Berbeda dengan tampilan departemen
aktingnya yang hadir dengan cemerlang, keputusan Sean Durkin untuk lebih
menampilkan misteri dalam jalan cerita Martha Marcy May Marlene
lewat susunan proses editing film menjadi semacam pedang berkepala dua
bagi hasil akhir film ini: benar bahwa kemisteriusan itu berhasil
tercapai, namun di sisi lain, penonton tidak pernah dapat benar-benar
merasa terkoneksi dengan apa yang sebenarnya ingin disampaikan Durkin
lewat film ini. Martha Marcy May Marlene dapat menjadi sebuah potongan kisah yang lebih emosional lewat pendalaman karakter Martha, dapat menjadi sebuah thriller
yang mengejutkan jika berfokus pada kisah hidup Martha selama tinggal
dengan kelompok pemujaan yang dipimpin oleh Patrick atau menjadi murni
sebuah horor jika mampu berfokus pada kisah Patrick dan anggota kelompok
pemujaannya. Durkin berusaha menggabungkan berbagai elemen tersebut,
yang sayangnya, gagal untuk tercapai karena kurangnya pendalaman kisah
pada banyak sudut cerita.
Pun begitu, Martha Marcy May Marlene
jelas telah menjadi salah satu titik terang di dunia film independen
Amerika Serikat di sepanjang tahun 2011. Merupakan karya perdana dari
Sean Durkin, ia mampu menunjukkan bahwa dirinya memiliki kapabilitas
yang cukup dalam menghasilkan sebuah film yang begitu mudah untuk
menjebak penontonnya dalam sekelumit kisah masa lalu yang misterius.
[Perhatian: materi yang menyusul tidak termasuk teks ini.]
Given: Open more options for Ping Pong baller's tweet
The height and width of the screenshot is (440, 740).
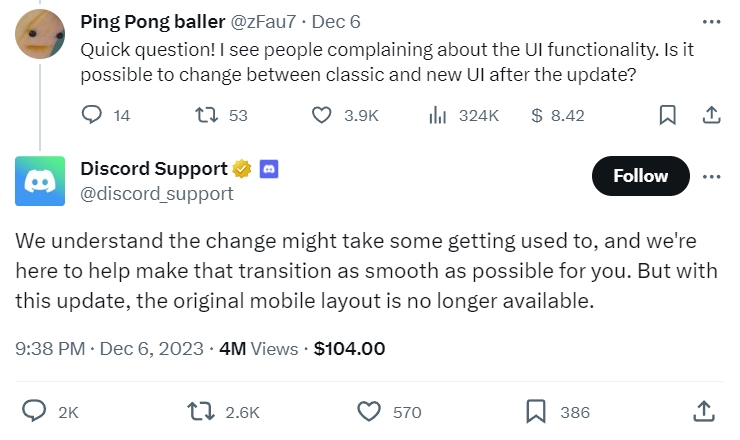Looking at the screenshot, I should coord(711,22).
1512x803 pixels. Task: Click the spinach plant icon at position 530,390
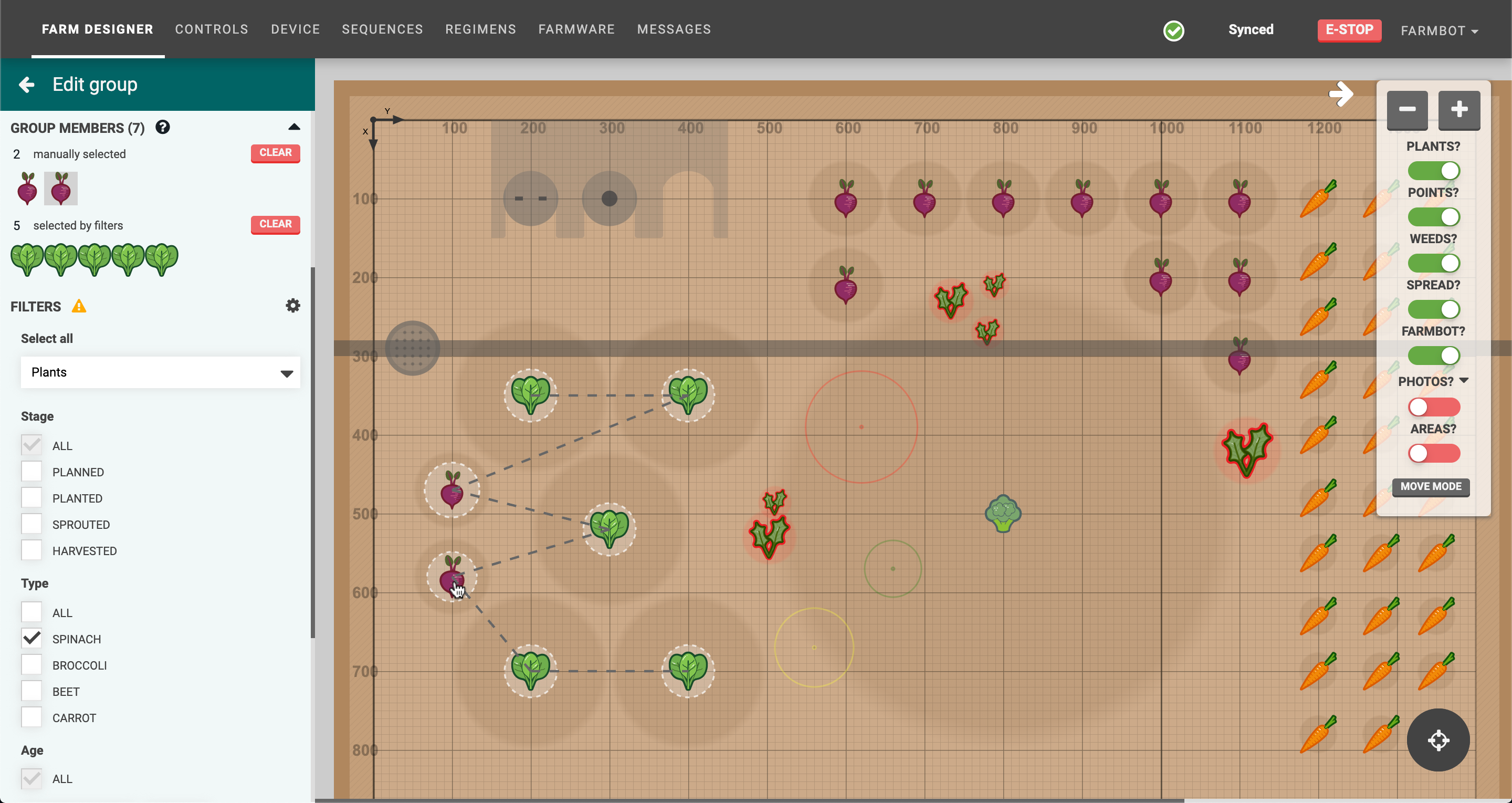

Keberhasilan Durkin juga didukung penuh oleh penampilan para pengisi
departemen akting film ini, termasuk penampilan luar biasa cemerlang
dari Elizabeth Olsen dan John Hawkes. Beberapa perbaikan dalam penulisan
naskah akan mampu membuat penceritaan Martha Marcy May Marlene menjadi lebih efektif, namun secara keseluruhan, Martha Marcy May Marlene telah mampu tampil cukup memuaskan.